🤖 AI Summary
The syntactic and conceptual representational capabilities of current speech-language models (SLMs) remain poorly understood.
Method: We systematically evaluate S3M, ASR models, speech codecs, and AudioLLM encoders on contextual syntactic and semantic feature encoding, introducing— for the first time—a fine-grained probing methodology based on minimal contrasting pairs, combined with diagnostic classifiers and layer-wise temporal resolution analysis across 71 linguistic tasks.

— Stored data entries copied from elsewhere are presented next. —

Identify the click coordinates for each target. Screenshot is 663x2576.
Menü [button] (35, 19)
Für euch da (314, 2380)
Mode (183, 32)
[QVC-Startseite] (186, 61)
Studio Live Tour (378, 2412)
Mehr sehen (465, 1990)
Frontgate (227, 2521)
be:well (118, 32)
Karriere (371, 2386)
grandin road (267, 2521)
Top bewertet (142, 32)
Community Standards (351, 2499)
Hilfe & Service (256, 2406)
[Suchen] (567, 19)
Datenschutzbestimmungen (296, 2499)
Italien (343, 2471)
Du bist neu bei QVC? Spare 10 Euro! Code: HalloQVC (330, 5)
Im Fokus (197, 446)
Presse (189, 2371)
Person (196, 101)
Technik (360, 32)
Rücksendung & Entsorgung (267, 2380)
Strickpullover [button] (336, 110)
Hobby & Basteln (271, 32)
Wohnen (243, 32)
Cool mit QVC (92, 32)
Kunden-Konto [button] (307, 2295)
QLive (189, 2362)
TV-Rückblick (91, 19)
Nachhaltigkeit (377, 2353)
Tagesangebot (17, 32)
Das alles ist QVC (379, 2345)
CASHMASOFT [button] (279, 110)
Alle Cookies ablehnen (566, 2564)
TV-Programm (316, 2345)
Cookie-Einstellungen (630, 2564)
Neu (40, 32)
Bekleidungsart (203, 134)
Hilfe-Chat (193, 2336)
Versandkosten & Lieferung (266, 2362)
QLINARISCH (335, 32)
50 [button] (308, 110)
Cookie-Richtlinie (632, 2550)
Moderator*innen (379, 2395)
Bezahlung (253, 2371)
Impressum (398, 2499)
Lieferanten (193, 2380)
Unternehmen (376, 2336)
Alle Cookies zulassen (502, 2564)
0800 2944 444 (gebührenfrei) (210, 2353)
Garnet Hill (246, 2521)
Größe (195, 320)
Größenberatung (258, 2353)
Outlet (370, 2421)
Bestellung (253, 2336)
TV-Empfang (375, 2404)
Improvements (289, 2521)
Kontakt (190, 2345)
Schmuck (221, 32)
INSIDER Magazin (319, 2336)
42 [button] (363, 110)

Contribution/Results: Our analysis reveals that all SLMs robustly encode syntactic features more than conceptual ones, exhibiting a clear, context-sensitive hierarchical evolution across layers. This confirms a shallow-to-deep “syntax → semantics” organizational principle in speech representations. The study establishes the first interpretable, hierarchical evaluation framework for speech–language joint modeling, enabling granular, cross-layer linguistic feature decomposition and advancing our understanding of how speech encoders structure linguistic knowledge.
📝 Abstract
Transformer-based speech language models (SLMs) have significantly improved neural speech recognition and understanding. While existing research has examined how well SLMs encode shallow acoustic and phonetic features, the extent to which SLMs encode nuanced syntactic and conceptual features remains unclear. By drawing parallels with linguistic competence assessments for large language models, this study is the first to systematically evaluate the presence of contextual syntactic and semantic features across SLMs for self-supervised learning (S3M), automatic speech recognition (ASR), speech compression (codec), and as the encoder for auditory large language models (AudioLLMs). Through minimal pair designs and diagnostic feature analysis across 71 tasks spanning diverse linguistic levels, our layer-wise and time-resolved analysis uncovers that 1) all speech encode grammatical features more robustly than conceptual ones.